Given how worried everyone is about the AI slopocalypse where the internet is drowned in LLM-generated junk content maybe it's time for a resurgence of human curated directories like this one.
Because you don't find them visually interesting or because of their content?
There's a whole world of modern unindexed handcoded html + light js sites that really hearken back to the mid-90s web, and they're often part of webrings.
Yeah I have indexed a lot of em. I'm specifically talking about the ones that try to resemble the archetypal personal geocities site with tiled backgrounds, gifs, and whatnot. I've found that these predominantly were created as part of a web fad and were quickly abandoned.
I am all for handcoded html, SSGs, and minimal-to-no js.
I still enjoy those, because they're very true to the era. How many of us learned html by viewing source and copying bits from the sites we liked with no clearer vision than "I want that on my site, too!"?
To me, _any_ non-commercial human expression on the web is heartening, even if it lacks authenticity or taste. We've all been ruled by the effects of overreach of adtech for far too long.
I'm part of one and I don't think it really promotes discoverability. What could work would be some kind of search engine restricted to said webring to make a button to list similar articles. At least I would click on such a button!
I joined a web ring last year, but I'm uncertain about it. Modern web rings tend to automate updates to the next/prev buttons, so I'm never sure what I'm linking to. The web ring owner acts as curator, but I don't know how much effort they put in to keep slop or other undesirable content out.
Not really. Awesome lists are mostly curated by an individual, the bar for making it on that list isn’t the same as HN where the community decides the popularity of the entries
I'd like to argue that Wikipedia also tries to be comprehensive within the limits of relevant topics. And overall, Wikipedia still seems to be going strong.
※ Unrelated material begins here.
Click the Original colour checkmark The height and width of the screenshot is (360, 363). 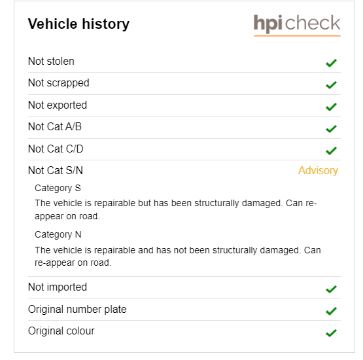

I'd argue that Wikipedia and its 'sister' projects have accidentally cannibalized a sizeable fraction of the former 'non-commercial, non-business focused' Internet of the 1990s and early 2000s. If you're providing information in a way that's not intended to further some sort of profit motive, it makes sense to work within that large established project because that maximizes the resulting exposure. The rise of LLMs only makes this starker, every LLM is trained from Wikipedia.
> Wikipedia [..] have [..] cannibalized a sizeable fraction of the former 'non-commercial, non-business focused' Internet of the 1990s and early 2000s
Interesting take. Do you mean Wikipedia has cannibalized the traffic to these web sites or do you mean that Wikipedia lead to these web sites going offline altogether?
There is no ai in the content, in fact it's probably the best finance blog in Europe - the ai likely used it to be trained on. Cover images probably yes but they use their own characters. Anyways, cover images are not what you're there for. Content is absolutely top notch.